--- Extract ---
Bhutto: Musharraf to quit as army chief
By PAISLEY DODDS
Wed Aug 29, 3:56 PM ET



Pakistan's President Gen. Pervez Musharraf has agreed to step down as army chief, exiled Prime Minister Benazhir Bhutto said Wednesday, a move that would be a key step toward a power-sharing deal aimed at rescuing the U.S. ally's bid for another presidential term.

Bhutto, who is expected to return to her homeland and contest parliamentary elections due by January, also said corruption charges would be dropped against her and dozens of other politicians as part of ongoing negotiations to restore civilian rule.

Musharraf and Bhutto have been in talks for months about a pact that would protect the general's re-election bid from legal challenges and public disenchantment with military rule.

"We're very pleased that Gen. Musharraf has taken the decision to listen to the people of Pakistan by taking the decision to take off the uniform," Bhutto told The Associated Press in a telephone interview. "I expect that he will step down (as army chief) before the presidential elections, but that is for the president to say."

There was no immediate reaction from Musharraf. Earlier, a Musharraf ally, Railways Minister Sheikh Rashid Ahmed, confirmed the two sides had reached agreement on Musharraf's military role. "Both sides have agreed on the issue of uniform," he told reporters.

Ahmed also said it was possible Musharraf would step down as army chief before the presidential vote but only "he knows the date and she (Bhutto) knows the date."

--- Objective 1 ---
In the article on Musharraf and Bhutto, who earlier confirmed that the two sides had reached agreement on Musharraf's military role?
--- Objective 2 ---
Do these statements agree with the article on Musharraf and Bhutto? Answer yes or no for each, quoting the deciding words. (a) Bhutto made her comments in a telephone interview. (b) Musharraf reacted immediately to Bhutto's announcement. (c) Parliamentary elections are due by January.
--- Objective 3 ---
Copy word for word the passage of the Musharraf and Bhutto article that begins at "Musharraf and Bhutto" and stops after "he told reporters.".
The records have no connection to the article about Musharraf and Bhutto.

--- Stored data ---
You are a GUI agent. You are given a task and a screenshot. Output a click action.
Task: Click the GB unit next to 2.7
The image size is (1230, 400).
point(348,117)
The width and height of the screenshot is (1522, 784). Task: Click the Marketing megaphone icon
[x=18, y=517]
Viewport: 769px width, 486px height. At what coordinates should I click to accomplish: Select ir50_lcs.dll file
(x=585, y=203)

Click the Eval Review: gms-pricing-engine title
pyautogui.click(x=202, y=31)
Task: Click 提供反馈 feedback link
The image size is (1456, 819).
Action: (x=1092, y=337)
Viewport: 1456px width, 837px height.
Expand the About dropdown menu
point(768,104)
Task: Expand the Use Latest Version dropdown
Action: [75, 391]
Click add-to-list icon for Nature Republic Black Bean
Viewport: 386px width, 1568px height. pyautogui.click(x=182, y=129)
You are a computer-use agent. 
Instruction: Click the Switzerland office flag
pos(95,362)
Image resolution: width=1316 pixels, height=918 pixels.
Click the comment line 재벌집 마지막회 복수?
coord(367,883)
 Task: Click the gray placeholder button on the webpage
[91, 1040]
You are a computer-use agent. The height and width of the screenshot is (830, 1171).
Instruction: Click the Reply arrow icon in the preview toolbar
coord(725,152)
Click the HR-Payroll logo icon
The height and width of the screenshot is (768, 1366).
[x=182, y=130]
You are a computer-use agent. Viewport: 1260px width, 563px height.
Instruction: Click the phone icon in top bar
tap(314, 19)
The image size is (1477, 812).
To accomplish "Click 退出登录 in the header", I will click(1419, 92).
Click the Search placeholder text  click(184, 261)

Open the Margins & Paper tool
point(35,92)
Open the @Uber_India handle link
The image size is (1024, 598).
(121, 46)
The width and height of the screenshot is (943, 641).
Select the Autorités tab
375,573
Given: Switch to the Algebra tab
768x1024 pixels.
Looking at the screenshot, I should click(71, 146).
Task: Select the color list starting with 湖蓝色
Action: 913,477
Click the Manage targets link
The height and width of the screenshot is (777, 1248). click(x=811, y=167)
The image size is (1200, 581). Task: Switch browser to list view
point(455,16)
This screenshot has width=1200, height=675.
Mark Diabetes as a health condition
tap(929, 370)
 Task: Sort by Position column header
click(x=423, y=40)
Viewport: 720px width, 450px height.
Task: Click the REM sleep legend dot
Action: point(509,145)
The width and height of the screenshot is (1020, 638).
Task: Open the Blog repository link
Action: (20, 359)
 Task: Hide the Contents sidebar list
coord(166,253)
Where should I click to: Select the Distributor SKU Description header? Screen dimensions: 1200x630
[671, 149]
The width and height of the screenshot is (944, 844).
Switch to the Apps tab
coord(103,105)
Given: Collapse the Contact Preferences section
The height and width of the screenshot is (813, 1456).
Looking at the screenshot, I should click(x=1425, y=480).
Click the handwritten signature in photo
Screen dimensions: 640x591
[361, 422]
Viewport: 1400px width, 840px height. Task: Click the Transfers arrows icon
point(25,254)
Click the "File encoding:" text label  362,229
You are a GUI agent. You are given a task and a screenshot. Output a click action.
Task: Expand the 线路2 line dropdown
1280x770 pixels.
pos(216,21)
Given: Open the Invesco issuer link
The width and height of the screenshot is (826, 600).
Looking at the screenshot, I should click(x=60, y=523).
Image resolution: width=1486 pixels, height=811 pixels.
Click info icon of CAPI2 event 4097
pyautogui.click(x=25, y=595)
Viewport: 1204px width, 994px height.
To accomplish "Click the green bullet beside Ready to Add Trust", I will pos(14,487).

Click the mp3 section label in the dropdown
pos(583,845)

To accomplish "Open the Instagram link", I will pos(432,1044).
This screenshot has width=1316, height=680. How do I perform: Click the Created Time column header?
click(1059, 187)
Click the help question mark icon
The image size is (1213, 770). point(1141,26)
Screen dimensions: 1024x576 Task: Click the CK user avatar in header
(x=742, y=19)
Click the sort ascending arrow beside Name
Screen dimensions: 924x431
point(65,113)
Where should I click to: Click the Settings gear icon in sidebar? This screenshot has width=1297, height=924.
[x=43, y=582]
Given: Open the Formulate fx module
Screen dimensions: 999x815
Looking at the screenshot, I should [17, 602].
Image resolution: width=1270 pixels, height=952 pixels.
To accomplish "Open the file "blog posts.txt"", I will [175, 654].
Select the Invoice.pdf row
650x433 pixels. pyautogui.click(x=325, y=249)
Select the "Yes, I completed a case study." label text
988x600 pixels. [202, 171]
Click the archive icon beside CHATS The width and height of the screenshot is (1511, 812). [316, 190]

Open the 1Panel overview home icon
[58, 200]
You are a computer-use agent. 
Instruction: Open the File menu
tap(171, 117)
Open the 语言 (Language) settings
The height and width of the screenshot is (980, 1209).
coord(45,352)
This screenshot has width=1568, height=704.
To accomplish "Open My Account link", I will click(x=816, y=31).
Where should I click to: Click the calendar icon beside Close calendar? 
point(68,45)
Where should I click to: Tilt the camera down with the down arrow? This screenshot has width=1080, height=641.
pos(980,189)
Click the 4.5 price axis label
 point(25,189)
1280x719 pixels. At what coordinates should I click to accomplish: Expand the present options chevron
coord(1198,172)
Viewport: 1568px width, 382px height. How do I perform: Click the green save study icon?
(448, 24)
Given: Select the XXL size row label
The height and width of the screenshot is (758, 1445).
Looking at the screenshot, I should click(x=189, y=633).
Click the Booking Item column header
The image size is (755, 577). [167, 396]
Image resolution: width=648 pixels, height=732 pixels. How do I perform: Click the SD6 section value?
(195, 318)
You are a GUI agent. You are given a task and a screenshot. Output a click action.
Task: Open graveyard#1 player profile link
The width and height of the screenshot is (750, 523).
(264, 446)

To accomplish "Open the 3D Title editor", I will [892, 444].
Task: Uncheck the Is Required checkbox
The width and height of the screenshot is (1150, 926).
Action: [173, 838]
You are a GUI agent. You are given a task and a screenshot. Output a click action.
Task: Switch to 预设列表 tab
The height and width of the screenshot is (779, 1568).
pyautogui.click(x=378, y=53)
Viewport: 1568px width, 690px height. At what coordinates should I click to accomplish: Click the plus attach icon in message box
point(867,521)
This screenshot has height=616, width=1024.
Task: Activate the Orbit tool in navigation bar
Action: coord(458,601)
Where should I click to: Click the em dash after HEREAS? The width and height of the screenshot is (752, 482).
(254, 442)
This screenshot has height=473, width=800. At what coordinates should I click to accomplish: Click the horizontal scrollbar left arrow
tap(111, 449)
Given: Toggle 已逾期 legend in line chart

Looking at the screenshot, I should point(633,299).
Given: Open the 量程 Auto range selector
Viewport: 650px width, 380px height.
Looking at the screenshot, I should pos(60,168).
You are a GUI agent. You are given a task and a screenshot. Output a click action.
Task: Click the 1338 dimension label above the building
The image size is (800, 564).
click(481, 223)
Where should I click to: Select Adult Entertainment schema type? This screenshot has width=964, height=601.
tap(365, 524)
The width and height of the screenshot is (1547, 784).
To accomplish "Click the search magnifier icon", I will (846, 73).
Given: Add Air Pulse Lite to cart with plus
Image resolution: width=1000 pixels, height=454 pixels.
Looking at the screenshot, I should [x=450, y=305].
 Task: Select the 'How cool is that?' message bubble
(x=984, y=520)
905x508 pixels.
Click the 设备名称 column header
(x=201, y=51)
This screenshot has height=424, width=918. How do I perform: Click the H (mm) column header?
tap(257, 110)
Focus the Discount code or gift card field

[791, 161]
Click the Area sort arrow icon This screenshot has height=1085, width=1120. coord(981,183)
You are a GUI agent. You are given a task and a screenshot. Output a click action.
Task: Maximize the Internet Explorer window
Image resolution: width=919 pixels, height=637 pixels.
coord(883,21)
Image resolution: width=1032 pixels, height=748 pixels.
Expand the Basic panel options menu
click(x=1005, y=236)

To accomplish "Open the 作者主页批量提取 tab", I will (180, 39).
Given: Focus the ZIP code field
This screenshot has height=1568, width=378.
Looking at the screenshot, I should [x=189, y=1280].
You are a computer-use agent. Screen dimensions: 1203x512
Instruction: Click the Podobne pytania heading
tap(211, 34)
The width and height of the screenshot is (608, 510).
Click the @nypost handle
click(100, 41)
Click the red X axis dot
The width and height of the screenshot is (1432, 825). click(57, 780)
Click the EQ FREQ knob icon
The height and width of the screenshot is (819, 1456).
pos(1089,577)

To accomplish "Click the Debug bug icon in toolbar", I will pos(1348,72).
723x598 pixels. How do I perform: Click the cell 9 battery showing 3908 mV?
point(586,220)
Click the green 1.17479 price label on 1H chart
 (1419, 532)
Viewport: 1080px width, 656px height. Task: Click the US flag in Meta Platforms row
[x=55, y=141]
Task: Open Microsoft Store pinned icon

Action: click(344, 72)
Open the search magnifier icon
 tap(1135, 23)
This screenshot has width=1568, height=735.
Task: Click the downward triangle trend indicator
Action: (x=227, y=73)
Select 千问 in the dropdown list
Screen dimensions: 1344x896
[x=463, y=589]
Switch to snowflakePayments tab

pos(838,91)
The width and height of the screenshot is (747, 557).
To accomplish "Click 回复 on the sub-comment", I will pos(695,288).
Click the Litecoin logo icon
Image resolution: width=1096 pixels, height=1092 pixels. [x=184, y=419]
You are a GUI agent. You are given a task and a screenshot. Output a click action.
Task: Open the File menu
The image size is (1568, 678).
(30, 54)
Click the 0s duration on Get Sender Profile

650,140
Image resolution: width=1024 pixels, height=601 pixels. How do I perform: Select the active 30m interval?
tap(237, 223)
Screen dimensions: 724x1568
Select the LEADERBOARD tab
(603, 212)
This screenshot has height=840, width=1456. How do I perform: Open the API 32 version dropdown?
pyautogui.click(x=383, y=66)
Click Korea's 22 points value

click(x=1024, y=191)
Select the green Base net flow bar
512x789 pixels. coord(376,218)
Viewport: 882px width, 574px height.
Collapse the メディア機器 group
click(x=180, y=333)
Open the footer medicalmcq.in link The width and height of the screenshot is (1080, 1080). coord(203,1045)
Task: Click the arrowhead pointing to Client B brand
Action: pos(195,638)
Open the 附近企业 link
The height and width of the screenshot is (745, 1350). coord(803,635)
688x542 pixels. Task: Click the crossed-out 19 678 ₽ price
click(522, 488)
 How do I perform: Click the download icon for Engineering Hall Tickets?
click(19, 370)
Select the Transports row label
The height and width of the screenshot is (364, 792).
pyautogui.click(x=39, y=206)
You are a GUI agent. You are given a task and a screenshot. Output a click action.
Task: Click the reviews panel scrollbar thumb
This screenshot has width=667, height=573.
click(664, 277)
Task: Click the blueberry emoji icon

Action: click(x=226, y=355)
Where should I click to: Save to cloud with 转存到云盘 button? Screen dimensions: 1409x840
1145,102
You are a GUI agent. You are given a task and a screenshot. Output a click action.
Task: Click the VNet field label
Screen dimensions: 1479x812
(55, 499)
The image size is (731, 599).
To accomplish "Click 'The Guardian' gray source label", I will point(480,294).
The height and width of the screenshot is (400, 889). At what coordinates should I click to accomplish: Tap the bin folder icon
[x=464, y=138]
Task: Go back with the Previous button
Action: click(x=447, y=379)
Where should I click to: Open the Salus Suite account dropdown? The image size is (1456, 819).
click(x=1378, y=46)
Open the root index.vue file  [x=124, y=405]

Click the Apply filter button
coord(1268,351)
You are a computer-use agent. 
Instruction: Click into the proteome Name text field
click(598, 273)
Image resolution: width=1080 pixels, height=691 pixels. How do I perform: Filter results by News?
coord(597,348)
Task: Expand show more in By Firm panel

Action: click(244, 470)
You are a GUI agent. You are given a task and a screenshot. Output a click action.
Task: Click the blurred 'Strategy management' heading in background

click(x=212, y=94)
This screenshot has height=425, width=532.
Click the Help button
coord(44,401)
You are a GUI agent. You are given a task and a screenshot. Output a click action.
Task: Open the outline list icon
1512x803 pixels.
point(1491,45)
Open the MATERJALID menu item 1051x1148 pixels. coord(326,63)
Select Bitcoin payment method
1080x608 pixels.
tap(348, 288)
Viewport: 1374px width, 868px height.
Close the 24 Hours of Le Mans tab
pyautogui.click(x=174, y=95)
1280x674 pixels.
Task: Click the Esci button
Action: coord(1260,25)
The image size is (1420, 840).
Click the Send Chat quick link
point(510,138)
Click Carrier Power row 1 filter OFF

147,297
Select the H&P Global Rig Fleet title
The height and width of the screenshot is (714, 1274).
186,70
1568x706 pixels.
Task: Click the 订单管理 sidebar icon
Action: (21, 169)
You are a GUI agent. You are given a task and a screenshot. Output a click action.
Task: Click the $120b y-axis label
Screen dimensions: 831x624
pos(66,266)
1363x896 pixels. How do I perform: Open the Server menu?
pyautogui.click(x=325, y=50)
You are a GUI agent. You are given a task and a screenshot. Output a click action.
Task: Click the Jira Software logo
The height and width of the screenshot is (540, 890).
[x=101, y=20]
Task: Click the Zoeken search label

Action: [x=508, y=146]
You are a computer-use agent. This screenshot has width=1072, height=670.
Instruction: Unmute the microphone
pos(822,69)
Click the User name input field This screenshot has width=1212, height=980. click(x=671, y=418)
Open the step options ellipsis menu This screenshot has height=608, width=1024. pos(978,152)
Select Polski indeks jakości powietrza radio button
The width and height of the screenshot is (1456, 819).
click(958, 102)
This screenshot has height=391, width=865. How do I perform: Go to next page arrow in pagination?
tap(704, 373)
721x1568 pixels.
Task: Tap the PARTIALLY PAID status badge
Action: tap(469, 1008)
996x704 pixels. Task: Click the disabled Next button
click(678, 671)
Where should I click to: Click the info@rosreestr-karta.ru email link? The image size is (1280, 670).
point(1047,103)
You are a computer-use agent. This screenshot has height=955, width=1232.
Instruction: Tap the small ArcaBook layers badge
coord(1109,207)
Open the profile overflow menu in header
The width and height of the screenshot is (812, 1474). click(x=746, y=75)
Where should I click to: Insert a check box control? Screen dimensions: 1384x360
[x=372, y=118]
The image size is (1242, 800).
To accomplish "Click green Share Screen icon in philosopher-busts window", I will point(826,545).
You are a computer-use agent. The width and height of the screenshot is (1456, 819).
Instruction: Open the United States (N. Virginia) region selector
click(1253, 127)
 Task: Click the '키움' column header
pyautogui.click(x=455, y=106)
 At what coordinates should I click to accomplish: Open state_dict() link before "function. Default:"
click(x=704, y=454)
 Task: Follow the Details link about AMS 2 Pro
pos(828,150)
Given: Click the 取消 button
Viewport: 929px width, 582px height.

--- Full solution 1 ---
Railways Minister Sheikh Rashid Ahmed, a Musharraf ally.

--- Full solution 2 ---
(a) Yes: "Bhutto told The Associated Press in a telephone interview."
(b) No: "There was no immediate reaction from Musharraf."
(c) Yes: "contest parliamentary elections due by January"

--- Full solution 3 ---
Musharraf and Bhutto have been in talks for months about a pact that would protect the general's re-election bid from legal challenges and public disenchantment with military rule.

"We're very pleased that Gen. Musharraf has taken the decision to listen to the people of Pakistan by taking the decision to take off the uniform," Bhutto told The Associated Press in a telephone interview. "I expect that he will step down (as army chief) before the presidential elections, but that is for the president to say."

There was no immediate reaction from Musharraf. Earlier, a Musharraf ally, Railways Minister Sheikh Rashid Ahmed, confirmed the two sides had reached agreement on Musharraf's military role. "Both sides have agreed on the issue of uniform," he told reporters.